Paul Simon arrived in Johannesburg in February 1985 on a pilgrimage of personal recovery and creative rejuvenation. His marriage to actor Carrie Fisher had collapsed. His turbulent on-off partnership with musical foil Art Garfunkel had hit the rocks once more, following the roaring success of their 1981 reunion concert in Central Park – the largest concert ever held at the time, before a crowd of 500,000 – and a fractious world tour. The comeback album the pair had planned fell foul of their personal differences, and emerged as Simon’s sixth solo record Hearts and Bones in 1983, his first major commercial flop. His label Warner Brothers had lost interest in him; the synthpop masses considered him a Sixties has-been. “I had a personal blow, a career setback, and the combination of the two put me into a tailspin,” he said.
In freefall, though, Simon discovered a weightless freedom. While producing a singer-songwriter called Heidi Berg, she’d handed him a label-less bootleg tape of mbaqanga street music from Soweto, entitled Gumboots: Accordion Jive, Volume Two. Already aware of the South African sounds of Ladysmith Black Mambazo, Hugh Masekela and Miriam Makeba, he was instantly entranced by this “summer music, happy music” that reminded him of the Atlantic records rhythm and blues hits of his Fifties youth. Scatting his own melodies over the tape while driving, he vowed to track down the artists, initially intending to buy the rights to the track “Gumboots” to write his own song over, as he had with his 1970 Peruvian folk single “El Condor Pasa”. Then, after hearing further tapes from South African producer Hilton Rosenthal, and with Warner paying him little attention as a lost cause, he decided to travel to Johannesburg to record with them in person. The sort of devotional odyssey which, within the confines of America, might usually have been made to Elvis Presley’s Memphis homestead.

_STORED DATA_
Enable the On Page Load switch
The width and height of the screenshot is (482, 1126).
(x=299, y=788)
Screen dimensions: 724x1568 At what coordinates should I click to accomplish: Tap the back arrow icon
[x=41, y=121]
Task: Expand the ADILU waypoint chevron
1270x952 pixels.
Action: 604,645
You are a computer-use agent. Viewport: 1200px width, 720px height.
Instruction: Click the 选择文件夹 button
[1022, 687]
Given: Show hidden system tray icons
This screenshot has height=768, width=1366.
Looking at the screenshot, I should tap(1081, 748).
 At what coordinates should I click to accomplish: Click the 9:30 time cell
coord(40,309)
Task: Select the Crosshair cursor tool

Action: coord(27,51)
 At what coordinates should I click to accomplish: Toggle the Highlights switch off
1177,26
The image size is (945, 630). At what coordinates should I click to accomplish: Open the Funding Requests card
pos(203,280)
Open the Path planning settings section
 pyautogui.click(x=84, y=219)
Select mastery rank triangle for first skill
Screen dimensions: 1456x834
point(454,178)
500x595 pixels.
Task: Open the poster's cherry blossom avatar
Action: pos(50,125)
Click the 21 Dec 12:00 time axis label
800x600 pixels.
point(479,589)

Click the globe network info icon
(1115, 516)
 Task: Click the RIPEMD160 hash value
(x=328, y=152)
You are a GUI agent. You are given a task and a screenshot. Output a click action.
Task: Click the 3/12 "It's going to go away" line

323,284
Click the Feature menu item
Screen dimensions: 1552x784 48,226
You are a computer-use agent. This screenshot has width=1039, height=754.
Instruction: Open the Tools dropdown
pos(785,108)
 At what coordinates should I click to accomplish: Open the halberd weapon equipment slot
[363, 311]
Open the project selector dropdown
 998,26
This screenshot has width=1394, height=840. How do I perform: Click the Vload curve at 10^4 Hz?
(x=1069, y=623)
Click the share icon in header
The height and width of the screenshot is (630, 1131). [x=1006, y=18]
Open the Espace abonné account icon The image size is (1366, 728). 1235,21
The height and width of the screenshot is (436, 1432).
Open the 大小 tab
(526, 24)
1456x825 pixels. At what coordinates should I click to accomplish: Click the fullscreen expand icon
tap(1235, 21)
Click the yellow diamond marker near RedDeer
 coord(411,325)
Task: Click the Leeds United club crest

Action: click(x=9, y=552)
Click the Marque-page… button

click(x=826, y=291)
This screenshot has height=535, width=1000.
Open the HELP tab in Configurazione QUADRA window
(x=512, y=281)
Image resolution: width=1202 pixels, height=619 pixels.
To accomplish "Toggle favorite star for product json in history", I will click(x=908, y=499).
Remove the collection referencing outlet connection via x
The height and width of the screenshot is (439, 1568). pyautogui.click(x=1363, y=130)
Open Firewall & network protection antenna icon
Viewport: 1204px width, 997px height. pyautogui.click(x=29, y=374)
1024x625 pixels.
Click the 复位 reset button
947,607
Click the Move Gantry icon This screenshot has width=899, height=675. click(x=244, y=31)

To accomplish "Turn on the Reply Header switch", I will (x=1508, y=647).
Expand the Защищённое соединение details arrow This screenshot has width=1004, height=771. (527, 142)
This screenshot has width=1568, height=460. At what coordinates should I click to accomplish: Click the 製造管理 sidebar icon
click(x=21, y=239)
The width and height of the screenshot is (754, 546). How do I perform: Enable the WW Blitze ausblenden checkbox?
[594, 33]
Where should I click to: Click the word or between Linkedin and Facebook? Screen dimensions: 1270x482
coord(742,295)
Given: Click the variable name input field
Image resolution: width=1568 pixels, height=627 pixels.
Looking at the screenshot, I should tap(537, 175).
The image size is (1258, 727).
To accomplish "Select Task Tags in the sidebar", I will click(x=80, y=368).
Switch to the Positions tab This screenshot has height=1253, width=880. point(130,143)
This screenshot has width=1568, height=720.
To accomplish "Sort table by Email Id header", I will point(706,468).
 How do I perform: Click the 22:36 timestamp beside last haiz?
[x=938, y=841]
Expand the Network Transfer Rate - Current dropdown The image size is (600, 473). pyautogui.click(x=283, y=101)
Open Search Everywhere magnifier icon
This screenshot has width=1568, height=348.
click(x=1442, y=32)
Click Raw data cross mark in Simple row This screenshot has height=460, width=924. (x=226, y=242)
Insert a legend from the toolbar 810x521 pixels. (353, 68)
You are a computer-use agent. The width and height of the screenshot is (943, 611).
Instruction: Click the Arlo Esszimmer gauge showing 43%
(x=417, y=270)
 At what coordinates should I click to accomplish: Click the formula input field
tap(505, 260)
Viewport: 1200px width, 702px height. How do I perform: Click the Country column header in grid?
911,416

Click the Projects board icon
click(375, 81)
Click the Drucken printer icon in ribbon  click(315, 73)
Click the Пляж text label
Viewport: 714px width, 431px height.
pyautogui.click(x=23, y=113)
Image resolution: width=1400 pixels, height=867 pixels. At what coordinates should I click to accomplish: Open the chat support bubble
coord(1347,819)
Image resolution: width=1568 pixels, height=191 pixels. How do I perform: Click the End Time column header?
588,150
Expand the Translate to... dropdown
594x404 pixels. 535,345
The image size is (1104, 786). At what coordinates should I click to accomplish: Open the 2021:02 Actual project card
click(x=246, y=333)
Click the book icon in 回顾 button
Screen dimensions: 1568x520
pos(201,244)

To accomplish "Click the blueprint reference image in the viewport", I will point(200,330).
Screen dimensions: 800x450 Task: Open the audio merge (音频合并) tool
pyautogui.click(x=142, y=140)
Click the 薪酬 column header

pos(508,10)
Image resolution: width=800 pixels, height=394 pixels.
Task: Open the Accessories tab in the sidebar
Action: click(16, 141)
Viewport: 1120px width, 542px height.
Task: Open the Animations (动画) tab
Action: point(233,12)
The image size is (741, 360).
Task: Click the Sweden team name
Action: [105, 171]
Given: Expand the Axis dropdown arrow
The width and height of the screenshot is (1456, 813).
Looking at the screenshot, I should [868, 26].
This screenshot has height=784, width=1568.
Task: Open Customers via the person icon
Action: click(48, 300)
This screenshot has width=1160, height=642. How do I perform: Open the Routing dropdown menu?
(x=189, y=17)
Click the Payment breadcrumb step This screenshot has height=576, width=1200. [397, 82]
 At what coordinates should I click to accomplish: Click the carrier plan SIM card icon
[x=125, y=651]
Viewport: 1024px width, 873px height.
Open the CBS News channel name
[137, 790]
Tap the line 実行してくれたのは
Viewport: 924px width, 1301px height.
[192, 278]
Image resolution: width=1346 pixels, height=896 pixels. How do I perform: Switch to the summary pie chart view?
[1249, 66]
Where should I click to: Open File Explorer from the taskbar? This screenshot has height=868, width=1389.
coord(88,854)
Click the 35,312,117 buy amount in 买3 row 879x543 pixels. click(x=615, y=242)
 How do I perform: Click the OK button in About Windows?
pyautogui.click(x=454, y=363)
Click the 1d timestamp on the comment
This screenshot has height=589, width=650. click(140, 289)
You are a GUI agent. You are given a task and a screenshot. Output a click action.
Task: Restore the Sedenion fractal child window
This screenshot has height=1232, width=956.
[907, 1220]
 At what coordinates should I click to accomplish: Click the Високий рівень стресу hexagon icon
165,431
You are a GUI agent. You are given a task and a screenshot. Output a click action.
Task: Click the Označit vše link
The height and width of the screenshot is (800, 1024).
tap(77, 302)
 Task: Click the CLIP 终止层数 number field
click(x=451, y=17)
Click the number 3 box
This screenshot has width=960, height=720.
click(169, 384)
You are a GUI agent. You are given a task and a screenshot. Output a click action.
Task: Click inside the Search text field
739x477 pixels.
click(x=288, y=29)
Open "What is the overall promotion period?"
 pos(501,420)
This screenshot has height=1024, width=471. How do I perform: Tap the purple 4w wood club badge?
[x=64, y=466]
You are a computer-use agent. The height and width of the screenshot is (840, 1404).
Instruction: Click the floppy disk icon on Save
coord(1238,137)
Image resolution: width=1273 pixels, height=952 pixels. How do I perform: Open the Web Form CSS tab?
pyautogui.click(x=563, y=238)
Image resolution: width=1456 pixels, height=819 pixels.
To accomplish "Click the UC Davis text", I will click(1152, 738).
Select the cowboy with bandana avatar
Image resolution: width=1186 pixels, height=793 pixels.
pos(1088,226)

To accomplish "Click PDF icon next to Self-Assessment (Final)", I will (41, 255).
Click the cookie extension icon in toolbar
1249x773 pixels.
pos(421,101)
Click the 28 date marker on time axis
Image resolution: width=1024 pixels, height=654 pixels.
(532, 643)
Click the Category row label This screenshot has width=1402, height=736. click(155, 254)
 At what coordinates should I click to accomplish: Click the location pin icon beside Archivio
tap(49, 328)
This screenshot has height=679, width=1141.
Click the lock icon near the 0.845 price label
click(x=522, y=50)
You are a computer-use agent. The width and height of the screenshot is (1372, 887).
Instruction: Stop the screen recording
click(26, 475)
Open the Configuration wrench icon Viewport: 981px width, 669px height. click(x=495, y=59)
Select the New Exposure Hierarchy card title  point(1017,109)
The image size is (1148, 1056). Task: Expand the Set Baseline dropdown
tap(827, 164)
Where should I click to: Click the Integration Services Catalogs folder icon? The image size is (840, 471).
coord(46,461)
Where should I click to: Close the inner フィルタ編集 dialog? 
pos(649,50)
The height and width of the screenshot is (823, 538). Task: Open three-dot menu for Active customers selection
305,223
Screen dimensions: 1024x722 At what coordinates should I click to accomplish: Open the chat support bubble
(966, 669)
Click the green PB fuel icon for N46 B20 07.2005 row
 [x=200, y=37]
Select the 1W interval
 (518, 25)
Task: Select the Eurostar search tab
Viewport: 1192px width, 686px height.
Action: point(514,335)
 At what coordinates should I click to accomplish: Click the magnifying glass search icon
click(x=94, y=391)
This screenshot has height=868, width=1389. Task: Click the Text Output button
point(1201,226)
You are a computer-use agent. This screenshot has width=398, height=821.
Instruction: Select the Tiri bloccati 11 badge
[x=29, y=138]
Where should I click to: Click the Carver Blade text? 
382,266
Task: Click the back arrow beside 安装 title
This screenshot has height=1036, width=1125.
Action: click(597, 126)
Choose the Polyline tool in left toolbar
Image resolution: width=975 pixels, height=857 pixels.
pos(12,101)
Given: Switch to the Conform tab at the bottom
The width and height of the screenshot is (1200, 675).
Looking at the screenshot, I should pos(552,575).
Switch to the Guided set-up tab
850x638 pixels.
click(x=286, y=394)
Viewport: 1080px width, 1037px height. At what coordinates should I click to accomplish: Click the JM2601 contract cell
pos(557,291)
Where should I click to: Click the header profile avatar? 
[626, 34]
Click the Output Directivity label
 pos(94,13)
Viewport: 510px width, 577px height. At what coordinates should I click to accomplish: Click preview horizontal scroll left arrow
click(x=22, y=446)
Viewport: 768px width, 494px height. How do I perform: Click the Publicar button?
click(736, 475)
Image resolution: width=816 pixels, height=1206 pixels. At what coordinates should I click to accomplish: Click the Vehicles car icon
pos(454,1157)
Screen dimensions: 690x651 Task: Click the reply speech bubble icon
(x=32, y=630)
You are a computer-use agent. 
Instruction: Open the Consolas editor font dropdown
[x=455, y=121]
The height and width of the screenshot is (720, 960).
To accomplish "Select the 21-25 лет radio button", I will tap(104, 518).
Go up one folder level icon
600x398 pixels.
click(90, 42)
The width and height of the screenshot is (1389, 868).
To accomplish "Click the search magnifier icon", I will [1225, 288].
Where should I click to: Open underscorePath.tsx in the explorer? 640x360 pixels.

_TO BE DONE_
1 - Can you copy the lines of the listing word for word, starting at the line containing "Image resolution: width=1202" and ending at the line containing "Viewport: 1204px width, 997px", with both of those lines included?
2 - How might the passage on Paul Simon's 1985 trip to Johannesburg go on? Extend it from its final sentence.
The listing has no connection to the Paul Simon passage.

_RESPONSES IN ORDER_
1 -
Image resolution: width=1202 pixels, height=619 pixels.
To accomplish "Toggle favorite star for product json in history", I will click(x=908, y=499).
Remove the collection referencing outlet connection via x
The height and width of the screenshot is (439, 1568). pyautogui.click(x=1363, y=130)
Open Firewall & network protection antenna icon
Viewport: 1204px width, 997px height. pyautogui.click(x=29, y=374)

2 -
The record he began in Johannesburg – 1986’s Graceland, 35 years old tomorrow – would become a 16 million-selling career resurrection for Simon, and a pan-global cultural benchmark. While Talking Heads, The Tom Tom Club, Adam and the Ants, Bow Wow Wow and Peter Gabriel had all explored African rhythms in their music before (the last even launching a festival, Womad, to help popularise global sounds in 1980), Graceland’s success placed South African music centre stage in mainstream western culture for the first time, and widely popularised what would become known as “world music”. It would also land Simon in the eye of a political storm that would result in violence and assassination threats and take the approval of Nelson Mandela himself to shake off.
Though Band Aid and “We Are The World” had turned many western rock superstar’s thoughts towards Africa by 1985, the prospect of one of them recording in South Africa was a moral and political minefield. Having twice turned down million-dollar offers to perform live in Sun City, Simon was well aware of the United Nations cultural boycott in place to protest the apartheid regime entering, under PW Botha, its 37th year of brutally oppressing and segregating the country’s black majority population. Consulting his friend and anti-apartheid activist Harry Belafonte following the recording of the USA For Africa single, he was reportedly advised to discuss his proposed trip with the African National Congress, who had instigated the boycott”.
Following its completion, Simon toured alongside South African musicians, performing their music and songs from Graceland. I am glad that Graceland put Simon back on top after some lukewarm reviews for 1983’s Hearts and Bones. I love the entire album. I think that the title track is one of the greatest compositions ever! From the beauty and giddy delight of the opening track, The Boy in the Bubble, to All Around the World or the Myth of Fingerprints, it is a phenomenal album! I am not going to talk about various controversies that surrounded the album – including Simon working in South Africa, Linda Ronstadt appearing on the album and accusations of plagiarism levied at Simon by Los Lobos. I am keener to focus on the multiple riches and goods of Graceland. Thirty-five years after its release, the album is still being played and celebrated.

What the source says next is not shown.